The theory of any prosecution based on an agreement to refrain from publishing adverse news or comment concerning a public figure or an enterprise affected by the public interest such as Orange & Rockland Utilities, must of necessity consider whether the alleged agreement was actually performed. To do this, a court or jury must, of necessity, intrude into the editorial judgment protected by the First Amendment of the Constitution. As stated in Columbia Broadcasting System v. Democratic National Committee, 412 U.S. 94, 36 L. Ed. 2d 772, 93 S. Ct. 2080, quoted in Herbert v. Lando, supra, "For better or worse, editing is what editors are for, and editing is selection and choice of material."

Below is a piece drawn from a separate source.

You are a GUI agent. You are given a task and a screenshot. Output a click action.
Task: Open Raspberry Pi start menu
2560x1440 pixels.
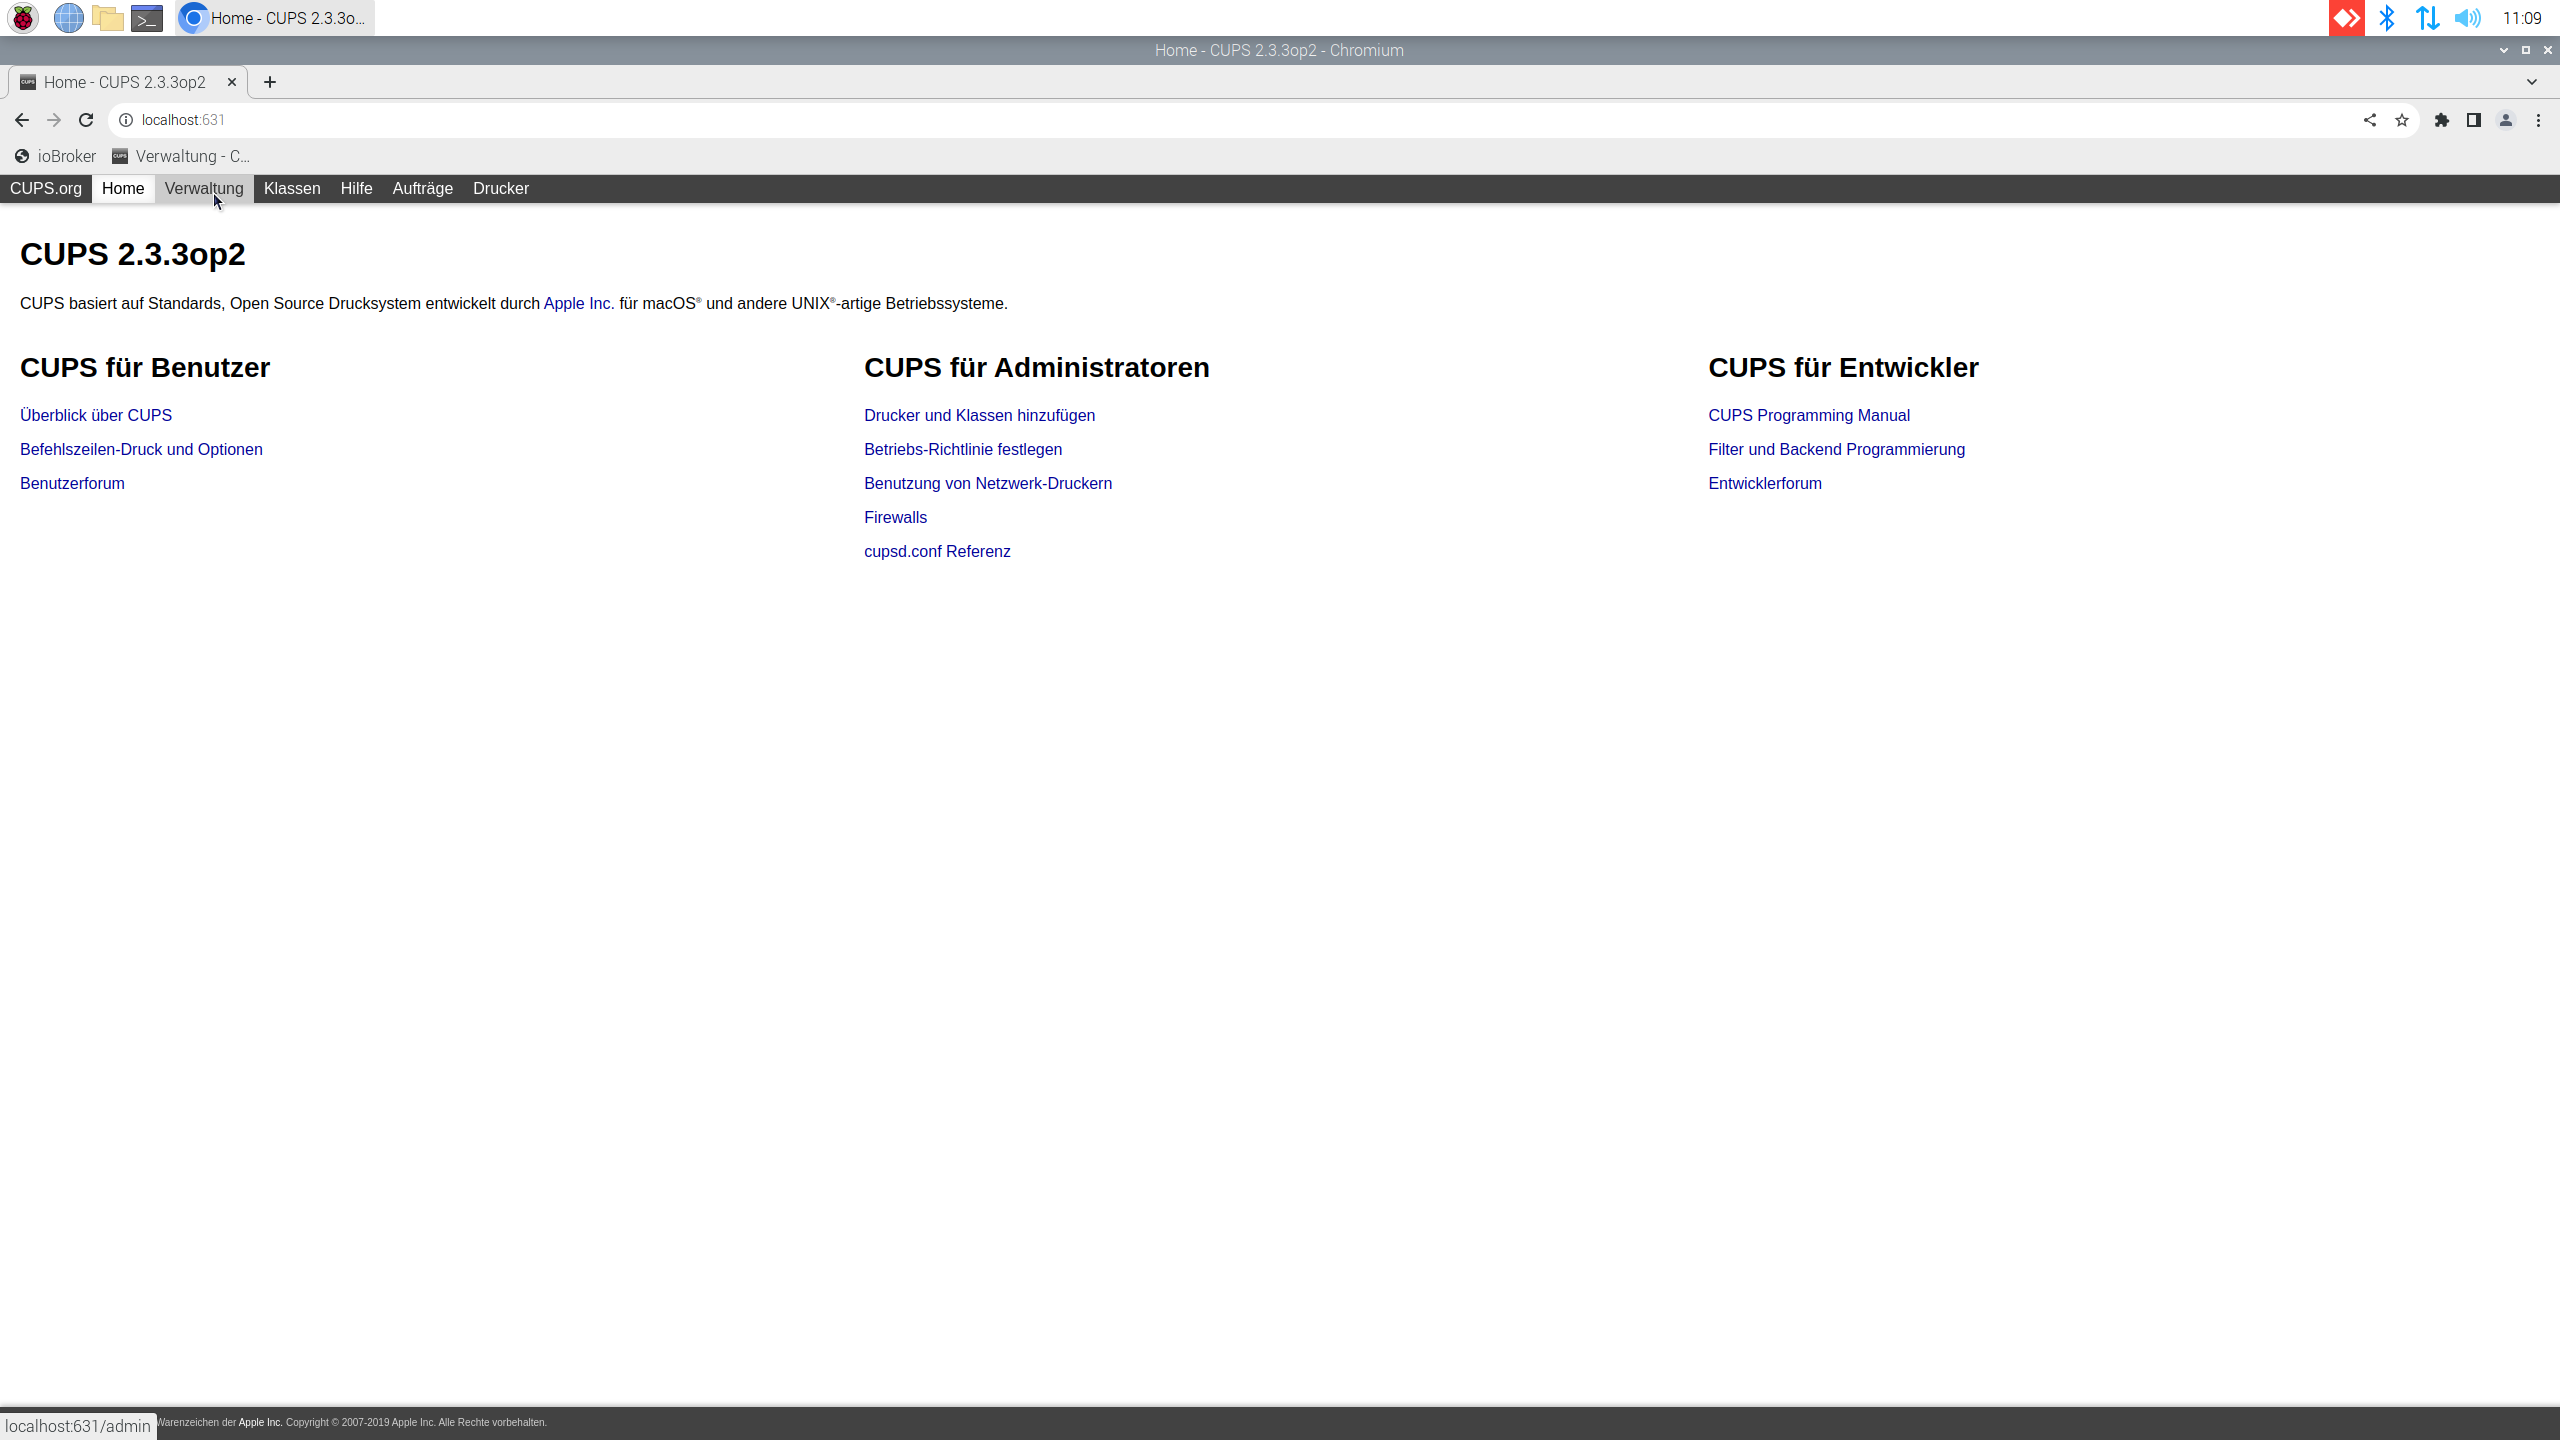click(23, 18)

We quote further from Herbert v. Lando:
"It is clear from what we have said that newsgathering and dissemination can be subverted by indirect, as well as direct, restraints. It is equally manifest that the vitality of the editorial process can be sapped too if we are not vigilant. The unambiguous wisdom of Tornillo and CBS is that we must encourage, and protect against encroachment, full and candid discussion within the newsroom itself. In the light of these constitutional imperatives, the issue presented by this case is whether, and to what extent, inquiry into the editorial process, conducted during discovery in a New York Times v. Sullivan libel action, impermissibly burdens the work of reporters and broadcasters.
This case is stronger than Herbert which involved a libel action and was reversed by the Supreme Court in order to be consistent with the Sullivan rule. In the instant case, a criminal prosecution was apparently sought to be maintained on the theory that the editorial process had been distorted in order to favor an advertiser. The very inquiry into the editorial process necessary to prosecute or defend such a case violates the constitutional protection granted to an editor by Tornillo, Columbia Broadcasting, and Herbert v. Lando.
That this clear legal impediment to the proposed prosecution was recognized, somewhat belatedly, by the District Attorney of Rockland County, in this Court's opinion moots the case as to Sluys and Aldrich. We would consider them prevailing parties, and were they represented by counsel an award of legal fees might be appropriate. Insofar as concerns Grant, in addition to being moot the complaint fails to state a claim upon which relief can be granted.
The Clerk of the Court is directed to enter Judgment dismissing the action with prejudice, and without costs.